→ **Brief**
Exactly the lines from the line containing "Click into the Name input field" through the last line of the entries below should appear in the answer, reproduced verbatim.

→ **Given records**
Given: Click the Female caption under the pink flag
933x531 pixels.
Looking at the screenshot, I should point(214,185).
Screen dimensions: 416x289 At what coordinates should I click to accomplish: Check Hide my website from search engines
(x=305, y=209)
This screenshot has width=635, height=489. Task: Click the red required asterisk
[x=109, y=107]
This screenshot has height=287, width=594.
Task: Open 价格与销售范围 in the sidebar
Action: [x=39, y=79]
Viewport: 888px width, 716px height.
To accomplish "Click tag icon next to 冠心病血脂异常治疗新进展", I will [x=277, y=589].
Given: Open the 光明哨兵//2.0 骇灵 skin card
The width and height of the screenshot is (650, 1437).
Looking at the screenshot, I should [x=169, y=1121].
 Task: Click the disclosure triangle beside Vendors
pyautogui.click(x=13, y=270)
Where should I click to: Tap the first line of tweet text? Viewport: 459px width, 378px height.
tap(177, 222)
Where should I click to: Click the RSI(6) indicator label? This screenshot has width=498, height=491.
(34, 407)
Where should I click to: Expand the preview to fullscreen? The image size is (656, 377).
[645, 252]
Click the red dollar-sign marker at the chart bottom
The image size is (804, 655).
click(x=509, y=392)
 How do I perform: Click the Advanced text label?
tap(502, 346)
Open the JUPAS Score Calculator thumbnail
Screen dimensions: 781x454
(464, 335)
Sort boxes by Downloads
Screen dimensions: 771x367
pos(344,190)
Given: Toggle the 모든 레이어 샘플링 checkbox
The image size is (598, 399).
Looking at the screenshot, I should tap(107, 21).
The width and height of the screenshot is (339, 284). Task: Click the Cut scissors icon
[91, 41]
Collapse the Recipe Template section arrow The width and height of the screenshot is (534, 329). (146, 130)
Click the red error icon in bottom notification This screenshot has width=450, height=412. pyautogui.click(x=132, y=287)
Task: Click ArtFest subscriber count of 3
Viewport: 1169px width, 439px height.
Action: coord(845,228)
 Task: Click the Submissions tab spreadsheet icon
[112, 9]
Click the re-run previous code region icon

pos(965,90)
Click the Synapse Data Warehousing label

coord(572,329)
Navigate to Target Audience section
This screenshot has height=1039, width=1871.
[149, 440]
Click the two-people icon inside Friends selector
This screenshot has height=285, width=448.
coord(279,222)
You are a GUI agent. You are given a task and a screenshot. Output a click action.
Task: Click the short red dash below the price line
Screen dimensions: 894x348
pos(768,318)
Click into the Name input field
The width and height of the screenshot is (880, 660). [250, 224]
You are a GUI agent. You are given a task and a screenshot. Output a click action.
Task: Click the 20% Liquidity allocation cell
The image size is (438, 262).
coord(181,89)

→ **Answer to this task**
Click into the Name input field
The width and height of the screenshot is (880, 660). [250, 224]
You are a GUI agent. You are given a task and a screenshot. Output a click action.
Task: Click the 20% Liquidity allocation cell
The image size is (438, 262).
coord(181,89)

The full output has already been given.